[Opening DATASET RECORDS section]

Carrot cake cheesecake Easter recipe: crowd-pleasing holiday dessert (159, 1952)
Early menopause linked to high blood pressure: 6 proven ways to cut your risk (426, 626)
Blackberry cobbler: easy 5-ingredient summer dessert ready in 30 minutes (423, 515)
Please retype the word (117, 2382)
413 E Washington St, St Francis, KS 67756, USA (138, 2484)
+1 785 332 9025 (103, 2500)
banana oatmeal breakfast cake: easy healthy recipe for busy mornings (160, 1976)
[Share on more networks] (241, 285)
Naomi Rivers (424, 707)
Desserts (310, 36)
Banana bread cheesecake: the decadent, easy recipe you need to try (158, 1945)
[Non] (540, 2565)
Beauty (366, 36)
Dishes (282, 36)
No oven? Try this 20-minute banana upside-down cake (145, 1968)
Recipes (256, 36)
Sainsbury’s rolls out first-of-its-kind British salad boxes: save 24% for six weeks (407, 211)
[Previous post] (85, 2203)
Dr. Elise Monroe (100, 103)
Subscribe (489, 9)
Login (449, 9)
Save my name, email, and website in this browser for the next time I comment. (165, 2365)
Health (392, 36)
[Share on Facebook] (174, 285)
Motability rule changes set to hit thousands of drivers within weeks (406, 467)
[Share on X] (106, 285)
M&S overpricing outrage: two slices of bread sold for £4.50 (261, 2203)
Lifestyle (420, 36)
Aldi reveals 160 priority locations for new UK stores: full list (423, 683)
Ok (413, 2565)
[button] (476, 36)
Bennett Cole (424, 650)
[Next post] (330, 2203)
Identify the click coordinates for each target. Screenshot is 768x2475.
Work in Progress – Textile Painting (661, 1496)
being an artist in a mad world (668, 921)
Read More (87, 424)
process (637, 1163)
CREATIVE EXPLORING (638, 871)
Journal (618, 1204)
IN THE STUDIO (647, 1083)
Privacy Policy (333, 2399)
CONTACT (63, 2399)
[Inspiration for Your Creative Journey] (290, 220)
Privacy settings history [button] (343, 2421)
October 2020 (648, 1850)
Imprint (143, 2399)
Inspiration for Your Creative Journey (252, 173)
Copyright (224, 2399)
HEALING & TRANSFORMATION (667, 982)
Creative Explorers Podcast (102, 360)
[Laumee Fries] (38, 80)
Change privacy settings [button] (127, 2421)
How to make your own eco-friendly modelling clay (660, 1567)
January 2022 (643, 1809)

[Closing DATASET RECORDS section]

WHAT YOU HAVE TO DO –
Each line from the one containing "being an artist in a mad world (668, 921)" to the end of the records should be echoed exactly, and no other line.

WRITTEN RESPONSE –
being an artist in a mad world (668, 921)
Read More (87, 424)
process (637, 1163)
CREATIVE EXPLORING (638, 871)
Journal (618, 1204)
IN THE STUDIO (647, 1083)
Privacy Policy (333, 2399)
CONTACT (63, 2399)
[Inspiration for Your Creative Journey] (290, 220)
Privacy settings history [button] (343, 2421)
October 2020 (648, 1850)
Imprint (143, 2399)
Inspiration for Your Creative Journey (252, 173)
Copyright (224, 2399)
HEALING & TRANSFORMATION (667, 982)
Creative Explorers Podcast (102, 360)
[Laumee Fries] (38, 80)
Change privacy settings [button] (127, 2421)
How to make your own eco-friendly modelling clay (660, 1567)
January 2022 (643, 1809)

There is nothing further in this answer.